When a judge sets a money bond, they have determined that the person before them is not a flight risk nor a danger to the community. The amount of money set is supposed to be set in accordance within a person’s financial means and to enable them to secure release, not at a level with ensures their incarceration. (Judges who wish to detain someone who is presumed innocent are required to go through a much more rigorous process of fact-finding before taking away their liberty.) Johnson’s suggestion is prejudicial and disregards each accused person’s constitutional right to pretrial release and will ultimately increase crime, since pretrial incarceration increases recidivism. It also ignores the well documented fact that bond reform has not put the public’s safety at risk.
In May, the Office of the Chief Judge released a report detailing the first fifteen months of bond reform in Cook County as well as the underlying data. The report’s analysis showed that only about one half of one percent (0.6%) of the more than 30,000 people released pretrial were charged with a new “violent offense.” Even if we only look at the 7,369 people arrested on “Violent” or “Weapons” charges, these numbers hold. Of those people, 925 were released on I-Bonds (meaning they did not have to pay money to secure their release). Of those 925 people, 12.6% (129 people) were re-arrested, but only 15 people (1.6%) were rearrested for a new violent charge.

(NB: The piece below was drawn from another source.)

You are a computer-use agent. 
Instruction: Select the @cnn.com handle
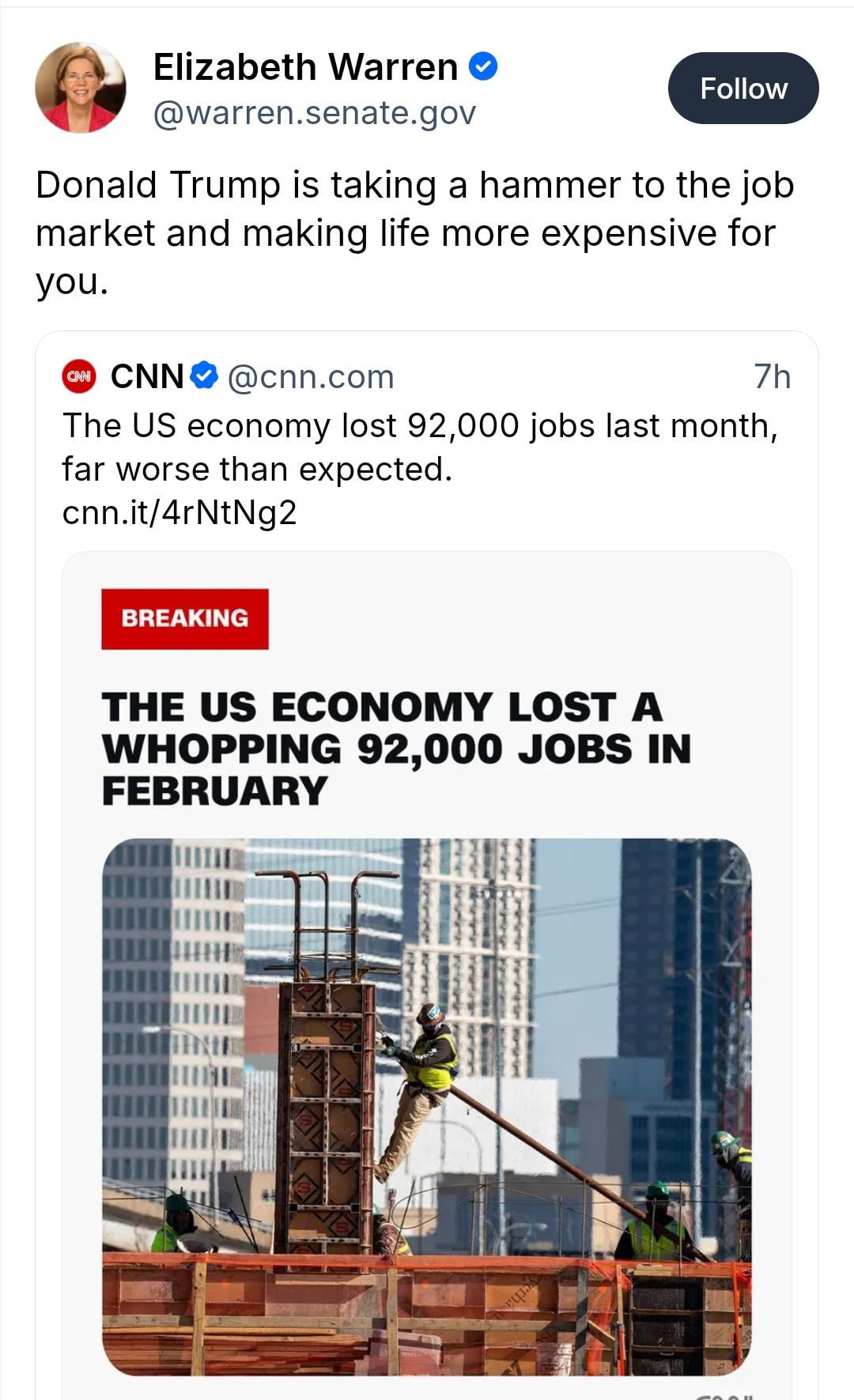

Johnson and Lightfoot’s narrative about bond reform and gun violence does not hold water. We cannot and should not deny thousands of people their pretrial freedom based on the actions of an extremely small number of people; the impact of pretrial incarceration on individuals and their communities is too significant. Policies of mass punishment based on fear and anti-Black racism built the system of mass incarceration we currently have, and tearing it down will require that we reject the idea that we can achieve complete safety through caging large numbers of people. We must continue to honor the presumption of innocence and insist that our communities are safest when people have the resources they need to thrive, including their loved ones who might otherwise have been in Cook County Jail.